- Prof. Jean Dreze
Quite likely, someone will be knocking at your door a few weeks from now and asking for your fingerprints. If you agree, your fingerprints will enter a national database, along with personal characteristics (age, sex, occupation, and so on) that have already been collected from you, unless you were missed in the “Census household listing” earlier this year.
The purpose of this exercise is to build the National Population Register (NPR). In due course, your UID (Unique Identity Number, or “Aadhaar”) will be added to it. This will make it possible to link the NPR with other Aadhaar-enabled databases, from tax returns to bank records and SIM registers. This includes the Home Ministry’s NATGRID, smoothly linking 21 national databases.
For intelligence agencies, this is a dream. Imagine, everyone’s fingerprints at the click of a mouse, that too with demographic information and all the rest! Should any suspicious person book a flight, or use a cybercafé, or any of the services that will soon require an Aadhaar number, she will be on their radar. If, say, Arundhati Roy makes another trip to Dantewada, she will be picked up on arrival like a ripe plum. Fantastic!

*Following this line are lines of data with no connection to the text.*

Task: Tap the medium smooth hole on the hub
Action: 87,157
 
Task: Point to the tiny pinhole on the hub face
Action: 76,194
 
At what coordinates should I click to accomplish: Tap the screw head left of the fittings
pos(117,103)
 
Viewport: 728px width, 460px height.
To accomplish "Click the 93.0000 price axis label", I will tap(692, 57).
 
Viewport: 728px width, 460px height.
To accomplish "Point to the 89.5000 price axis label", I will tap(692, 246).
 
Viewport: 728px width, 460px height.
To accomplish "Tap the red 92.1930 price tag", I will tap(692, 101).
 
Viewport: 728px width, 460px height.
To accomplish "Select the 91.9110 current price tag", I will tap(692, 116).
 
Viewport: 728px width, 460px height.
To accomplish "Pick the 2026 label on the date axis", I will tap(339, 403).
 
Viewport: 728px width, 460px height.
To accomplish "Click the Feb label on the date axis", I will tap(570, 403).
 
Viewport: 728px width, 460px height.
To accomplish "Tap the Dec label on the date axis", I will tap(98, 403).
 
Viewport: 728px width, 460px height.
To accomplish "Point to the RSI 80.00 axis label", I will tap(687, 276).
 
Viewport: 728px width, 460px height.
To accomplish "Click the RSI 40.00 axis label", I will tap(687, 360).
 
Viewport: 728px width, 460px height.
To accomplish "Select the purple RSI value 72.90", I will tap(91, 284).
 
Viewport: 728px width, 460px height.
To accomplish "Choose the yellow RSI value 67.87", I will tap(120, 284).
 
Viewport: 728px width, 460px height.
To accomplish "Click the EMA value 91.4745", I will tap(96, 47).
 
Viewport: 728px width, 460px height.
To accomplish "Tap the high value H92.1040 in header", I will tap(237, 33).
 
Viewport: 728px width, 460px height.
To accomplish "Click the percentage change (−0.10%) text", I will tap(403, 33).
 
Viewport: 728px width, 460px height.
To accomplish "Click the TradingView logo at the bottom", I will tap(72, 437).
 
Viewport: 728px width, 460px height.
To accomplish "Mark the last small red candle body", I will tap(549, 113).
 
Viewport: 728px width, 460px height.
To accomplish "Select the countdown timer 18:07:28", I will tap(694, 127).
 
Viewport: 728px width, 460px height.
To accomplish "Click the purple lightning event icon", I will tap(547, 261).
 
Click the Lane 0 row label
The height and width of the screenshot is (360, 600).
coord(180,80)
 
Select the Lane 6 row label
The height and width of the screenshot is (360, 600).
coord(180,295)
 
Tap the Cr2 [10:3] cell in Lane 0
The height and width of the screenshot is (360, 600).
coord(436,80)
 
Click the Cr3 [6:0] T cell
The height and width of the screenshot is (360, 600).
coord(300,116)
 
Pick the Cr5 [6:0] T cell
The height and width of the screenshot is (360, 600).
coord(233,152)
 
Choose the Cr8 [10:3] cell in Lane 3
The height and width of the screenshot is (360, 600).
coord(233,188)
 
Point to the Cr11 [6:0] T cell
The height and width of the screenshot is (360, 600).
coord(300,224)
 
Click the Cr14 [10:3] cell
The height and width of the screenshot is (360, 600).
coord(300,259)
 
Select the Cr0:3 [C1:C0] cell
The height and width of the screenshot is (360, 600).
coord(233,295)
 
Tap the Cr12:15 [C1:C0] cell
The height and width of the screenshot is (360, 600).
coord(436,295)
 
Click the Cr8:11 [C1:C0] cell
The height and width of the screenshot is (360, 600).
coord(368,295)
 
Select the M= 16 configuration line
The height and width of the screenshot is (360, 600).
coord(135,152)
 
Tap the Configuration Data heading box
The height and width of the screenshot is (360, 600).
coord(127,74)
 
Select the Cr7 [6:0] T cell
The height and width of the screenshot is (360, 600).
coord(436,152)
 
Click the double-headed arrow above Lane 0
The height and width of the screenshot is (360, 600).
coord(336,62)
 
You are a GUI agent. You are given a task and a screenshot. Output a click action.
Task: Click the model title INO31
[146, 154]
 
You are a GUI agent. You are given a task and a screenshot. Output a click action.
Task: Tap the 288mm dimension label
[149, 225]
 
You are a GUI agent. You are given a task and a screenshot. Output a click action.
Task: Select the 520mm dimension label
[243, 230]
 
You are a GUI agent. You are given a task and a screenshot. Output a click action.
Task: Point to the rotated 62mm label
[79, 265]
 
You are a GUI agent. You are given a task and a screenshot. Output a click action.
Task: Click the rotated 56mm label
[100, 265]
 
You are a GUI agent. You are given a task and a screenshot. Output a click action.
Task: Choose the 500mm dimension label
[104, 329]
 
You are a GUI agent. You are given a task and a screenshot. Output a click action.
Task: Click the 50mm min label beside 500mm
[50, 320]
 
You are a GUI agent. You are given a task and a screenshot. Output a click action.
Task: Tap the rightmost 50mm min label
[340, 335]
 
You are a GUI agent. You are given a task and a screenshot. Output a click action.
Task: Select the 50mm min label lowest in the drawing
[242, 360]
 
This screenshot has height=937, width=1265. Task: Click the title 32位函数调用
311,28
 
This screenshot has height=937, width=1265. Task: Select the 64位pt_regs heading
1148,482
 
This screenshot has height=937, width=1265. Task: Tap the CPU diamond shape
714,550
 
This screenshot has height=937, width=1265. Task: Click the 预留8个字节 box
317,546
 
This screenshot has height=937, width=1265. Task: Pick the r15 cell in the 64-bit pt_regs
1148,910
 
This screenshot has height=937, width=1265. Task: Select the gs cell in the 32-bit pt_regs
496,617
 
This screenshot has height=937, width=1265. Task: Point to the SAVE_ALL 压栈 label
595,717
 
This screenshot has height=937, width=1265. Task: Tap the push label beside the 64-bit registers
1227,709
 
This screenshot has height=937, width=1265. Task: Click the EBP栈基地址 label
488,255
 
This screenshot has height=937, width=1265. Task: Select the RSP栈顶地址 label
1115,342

So, when the Unique Identification Authority of India (UIDAI) tells us that the UID data (the “Central Identities Data Repository”) will be safe and confidential, it is a half-truth. The confidentiality of the Repository itself is not a minor issue, considering that UIDAI can authorize “any entity” to maintain it, and that it can be accessed not only by intelligence agencies but also by any Ministry. But more importantly, the UID will help to integrate vast amounts of personal data, available to government agencies with few restrictions.